Similarly, ranges require an exact match between the minimum and maximum number,
including the specified boundaries. To require two or more sub-objects to
fulfill the conditions, you can use AT LEAST (2), and so on.
- The ALLquantifier of the question mark operator is not supported inSEARCHqueries againstarangosearchViews.
- The expression of the AT LEASTquantifier needs to evaluate to a number before the search is performed. It can therefore not reference the document emitted byFOR doc IN viewName, nor theCURRENTpseudo-variable.
- Using the question mark operator without quantifier and filter conditions ([?]) is possible but cannot utilize indexes.

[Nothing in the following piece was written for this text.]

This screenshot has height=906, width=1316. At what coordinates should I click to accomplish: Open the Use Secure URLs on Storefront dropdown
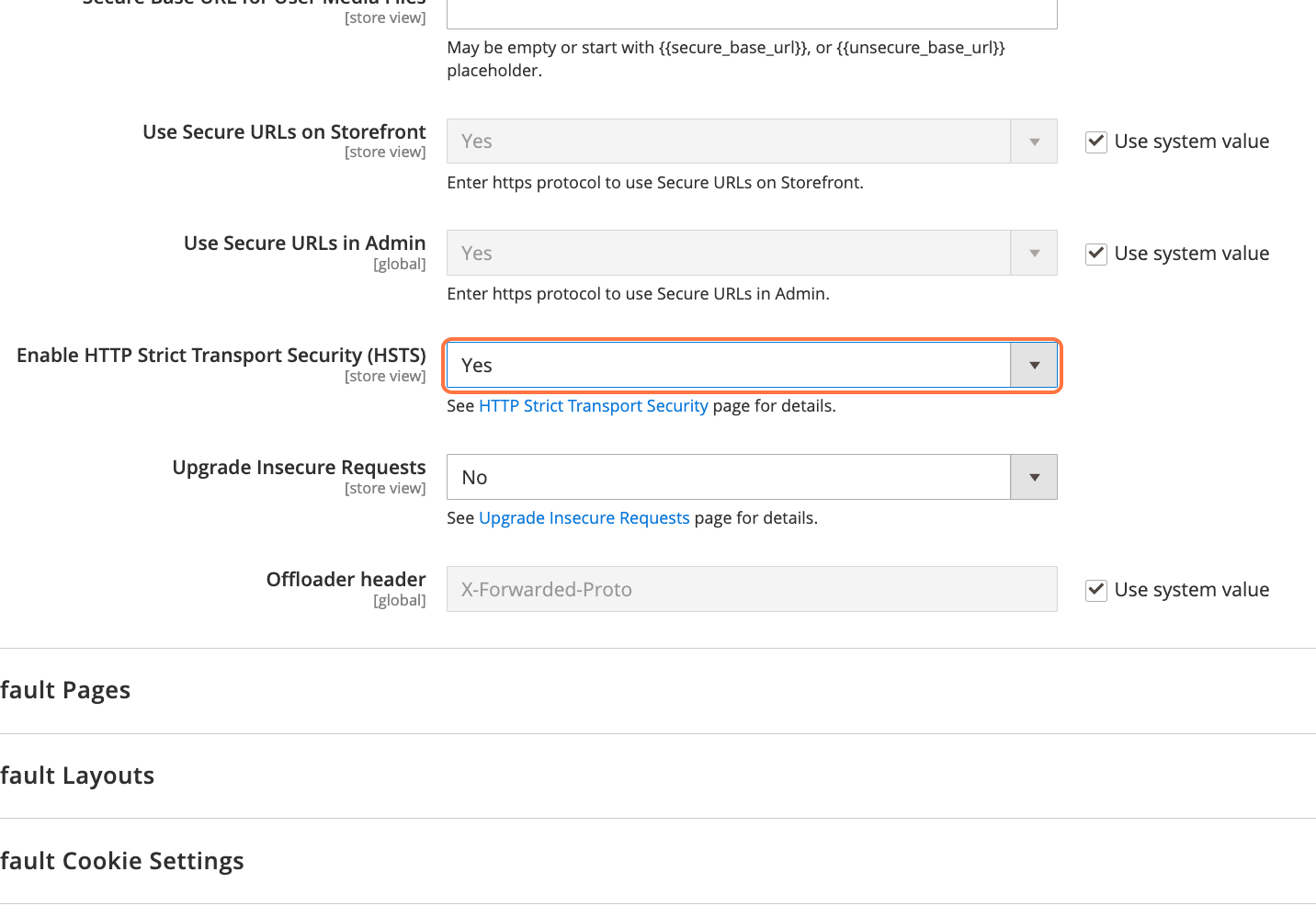pyautogui.click(x=729, y=141)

Searching deeply nested data
You can index and search for multiple levels of objects in arrays. Consider the following document:
{
  "dimensions": [
    {
      "part": "frame",
      "measurements": [
        { "type": "height", "value": 47 },
        { "type": "width", "value": 72 }
      ],
      "comments": "Slightly damaged at the bottom right corner."
    },
    {
      "part": "canvas",
      "measurements": [
        { "type": "height", "value": 35 },
        { "type": "width", "value": 60 }
      ]
    }
  ]
}
To index the array of dimension objects and the nested array of measurement
objects, you can use an arangosearch View definition like the following:
{
  "links": {
    "<collection>": {
      "fields": {
        "dimensions": {
          "nested": {
            "measurements": {
              "nested": {
                "type": {},
                "value": {}
              }
            },
            "part": {},
            "comments": {
              "analyzers": [
                "text_en"
              ]
            }
          }
        }
      }
    }
  }
}
The equivalent search-alias View and inverted index definition is as follows,
using arangosh:
db.<collection>.ensureIndex({
  name: "inv-nest",
  type: "inverted",
  fields: [
    {
      name: "dimensions",
      nested: [
        {
          name: "measurements",
          nested: [
            { name: "type" },
            { name: "value" }
          ]
        },
        "part",
        {
          name: "comments",
          analyzer: "text_en"
        }
      ]
    }
  ]
});
db._createView("viewName", "search-alias", { indexes: [
  { collection: <collection>, index: "inv-nest" }
]});
The default identity Analyzer is used for the type, value, and part
attributes, and the built-in text_en is used for the comments.
A possible query is to search for frames with damaged corners that are not wider
than 80, using a question mark operator to check the part and comments, and
a nested question mark operator to check the type and value:
FOR doc IN viewName
  SEARCH doc.dimensions[? FILTER CURRENT.part == "frame" AND
         ANALYZER(TOKENS("corner damage", "text_en") ALL == CURRENT.comments, "text_en") AND
         CURRENT.measurements[? FILTER CURRENT.type == "width" AND CURRENT.value <= 80]]
  RETURN doc
The conditions of the inner question mark operator need to be satisfied by a single measurement object. The conditions of the outer question mark operator need to be satisfied by a single dimension object, including the measurement conditions of the inner operator. The example document does match these conditions.